EJERCICIO BREVE 1.
Responde según el fragmento sobre el sentimiento y el recuerdo:
(a) ¿A quién pertenece la cita del comienzo?
(b) ¿A qué apelamos cuando se trata de recordar?
(c) ¿Qué es la vida, según diría el clásico?

FRAGMENTO MOSTRADO.
Escribe Miguel de Unamuno: "El sentimiento es la potencia máxima unificadora y opuesta a la razón".

El sentimiento nos acerca a cuanto nos rodea, a aquello con lo que convivimos, ejerce la función de catalizador haciéndonos amar o aborrecer. Y a él apelamos cuando de lo que se trata es de recordar.

Son estas fechas quizás las más entrañables sobre las que hacemos orbitar la mayoría de los recuerdos. No se han perdido aún los ecos del carnaval, ni nos parecen tan lejanos los días navideños. Solo ayer era pasión y hoy estamos ya en pascual florida.

La vida es un suspiro, diría el clásico, al que no se le puede quitar la razón.

MATERIAL.

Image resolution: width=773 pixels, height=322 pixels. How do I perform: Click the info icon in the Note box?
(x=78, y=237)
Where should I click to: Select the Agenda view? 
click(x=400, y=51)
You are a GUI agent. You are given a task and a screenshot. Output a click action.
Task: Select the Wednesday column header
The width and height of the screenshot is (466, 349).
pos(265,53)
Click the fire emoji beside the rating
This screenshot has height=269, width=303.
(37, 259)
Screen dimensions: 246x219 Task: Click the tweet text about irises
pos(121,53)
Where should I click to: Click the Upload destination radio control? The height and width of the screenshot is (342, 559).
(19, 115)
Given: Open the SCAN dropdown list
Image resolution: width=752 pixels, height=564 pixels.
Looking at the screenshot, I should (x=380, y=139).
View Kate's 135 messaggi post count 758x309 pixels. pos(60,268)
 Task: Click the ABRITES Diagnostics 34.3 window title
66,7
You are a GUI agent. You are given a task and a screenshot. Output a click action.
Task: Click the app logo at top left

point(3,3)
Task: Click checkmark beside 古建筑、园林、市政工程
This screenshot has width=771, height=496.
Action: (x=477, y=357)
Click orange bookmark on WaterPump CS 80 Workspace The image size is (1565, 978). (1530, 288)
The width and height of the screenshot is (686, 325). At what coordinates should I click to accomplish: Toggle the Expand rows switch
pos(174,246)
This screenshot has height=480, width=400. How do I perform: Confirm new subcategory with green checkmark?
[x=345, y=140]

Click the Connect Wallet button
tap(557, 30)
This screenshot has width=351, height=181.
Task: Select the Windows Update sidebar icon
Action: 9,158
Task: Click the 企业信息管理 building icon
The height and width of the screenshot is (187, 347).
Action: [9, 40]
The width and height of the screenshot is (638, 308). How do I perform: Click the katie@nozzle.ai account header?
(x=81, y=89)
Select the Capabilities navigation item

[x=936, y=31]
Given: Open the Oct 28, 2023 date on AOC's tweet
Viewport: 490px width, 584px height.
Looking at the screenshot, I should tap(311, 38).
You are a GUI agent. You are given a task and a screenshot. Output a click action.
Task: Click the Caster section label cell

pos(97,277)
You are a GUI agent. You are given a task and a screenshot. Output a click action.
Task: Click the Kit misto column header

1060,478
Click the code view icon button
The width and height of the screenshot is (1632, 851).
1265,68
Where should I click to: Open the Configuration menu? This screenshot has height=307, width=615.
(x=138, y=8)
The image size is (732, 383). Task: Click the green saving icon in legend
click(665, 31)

EJERCICIO BREVE 2. Copia sin cambios el tramo de los registros que va desde la línea que contiene "Click the fire emoji beside the rating" hasta la que contiene "View Kate's 135", ambas incluidas.

SOLUCIÓN COMPLETA 1.
(a) A Miguel de Unamuno.
(b) Al sentimiento.
(c) Un suspiro.

SOLUCIÓN COMPLETA 2.
Click the fire emoji beside the rating
This screenshot has height=269, width=303.
(37, 259)
Screen dimensions: 246x219 Task: Click the tweet text about irises
pos(121,53)
Where should I click to: Click the Upload destination radio control? The height and width of the screenshot is (342, 559).
(19, 115)
Given: Open the SCAN dropdown list
Image resolution: width=752 pixels, height=564 pixels.
Looking at the screenshot, I should (x=380, y=139).
View Kate's 135 messaggi post count 758x309 pixels. pos(60,268)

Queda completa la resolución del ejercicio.